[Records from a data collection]
-----

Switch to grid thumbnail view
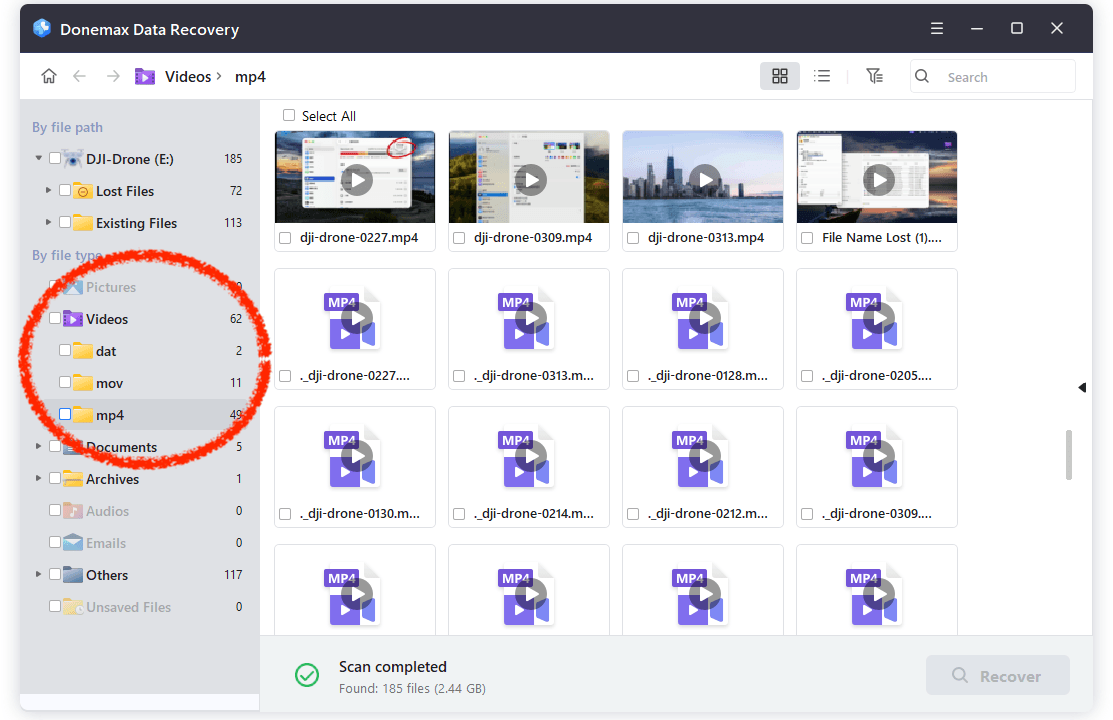The image size is (1113, 720). tap(780, 77)
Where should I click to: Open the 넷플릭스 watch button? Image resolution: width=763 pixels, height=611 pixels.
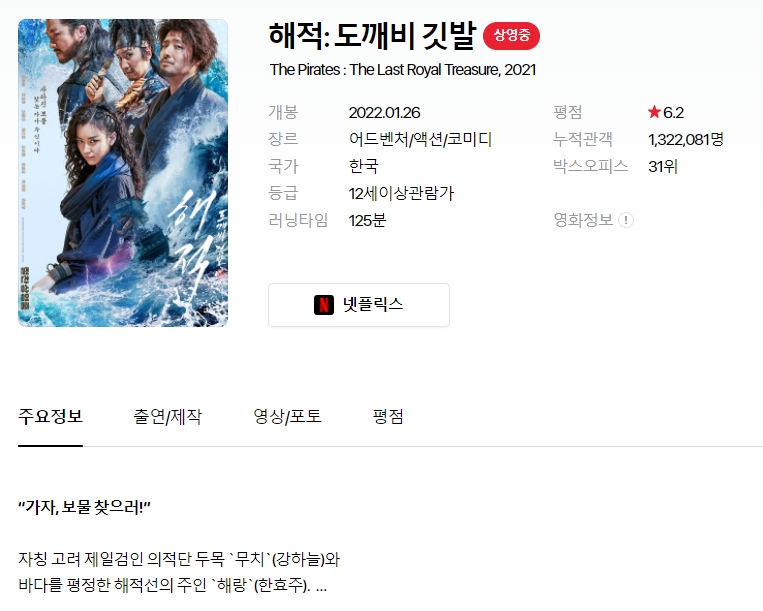click(x=359, y=305)
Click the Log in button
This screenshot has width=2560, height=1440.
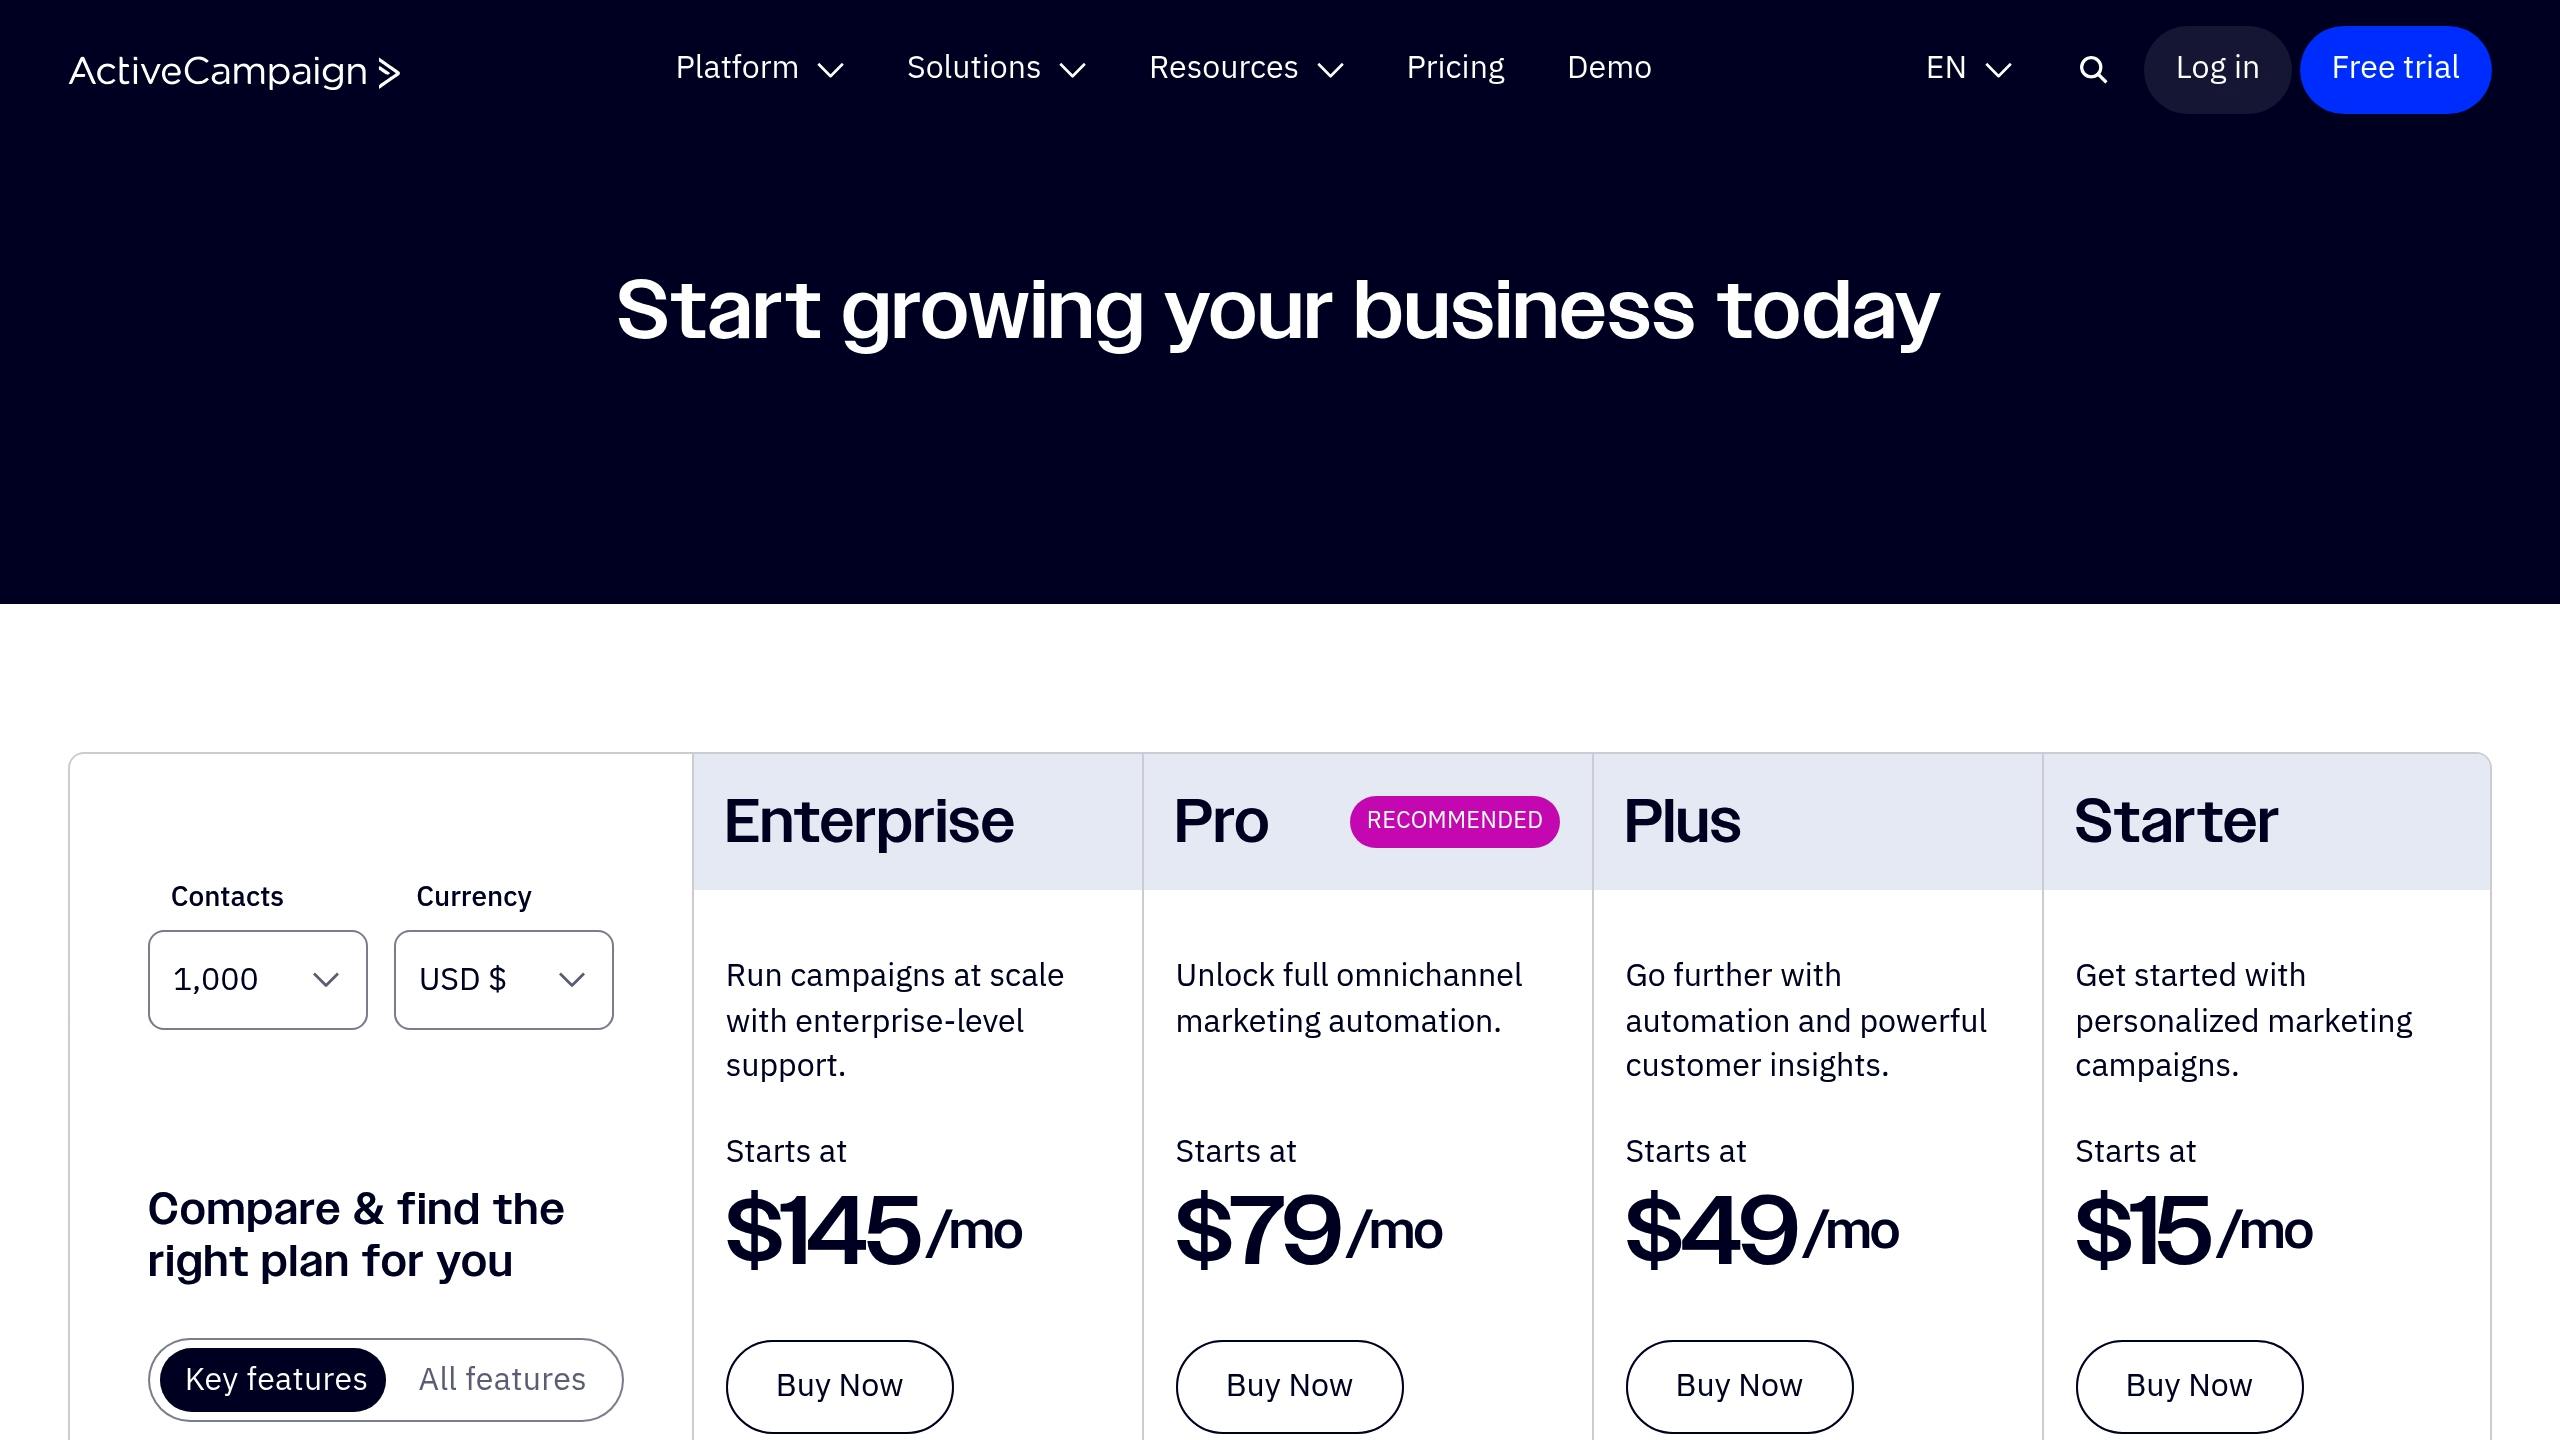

-----

--- The problem ---
Take the line containing "Click the Log in button" and every line after it up to the end of the entries, and quote them exactly. Both ends count; the pictures do not.

--- Result of this exercise ---
Click the Log in button
This screenshot has width=2560, height=1440.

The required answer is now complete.